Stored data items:

########################################

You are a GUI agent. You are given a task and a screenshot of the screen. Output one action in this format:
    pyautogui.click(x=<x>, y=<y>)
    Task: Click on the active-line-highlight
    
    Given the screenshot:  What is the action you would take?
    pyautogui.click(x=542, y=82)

########################################

Exercise
Can you quote every item above word for word, leaving nothing out?

Response
You are a GUI agent. You are given a task and a screenshot of the screen. Output one action in this format:
    pyautogui.click(x=<x>, y=<y>)
    Task: Click on the active-line-highlight
    
    Given the screenshot:  What is the action you would take?
    pyautogui.click(x=542, y=82)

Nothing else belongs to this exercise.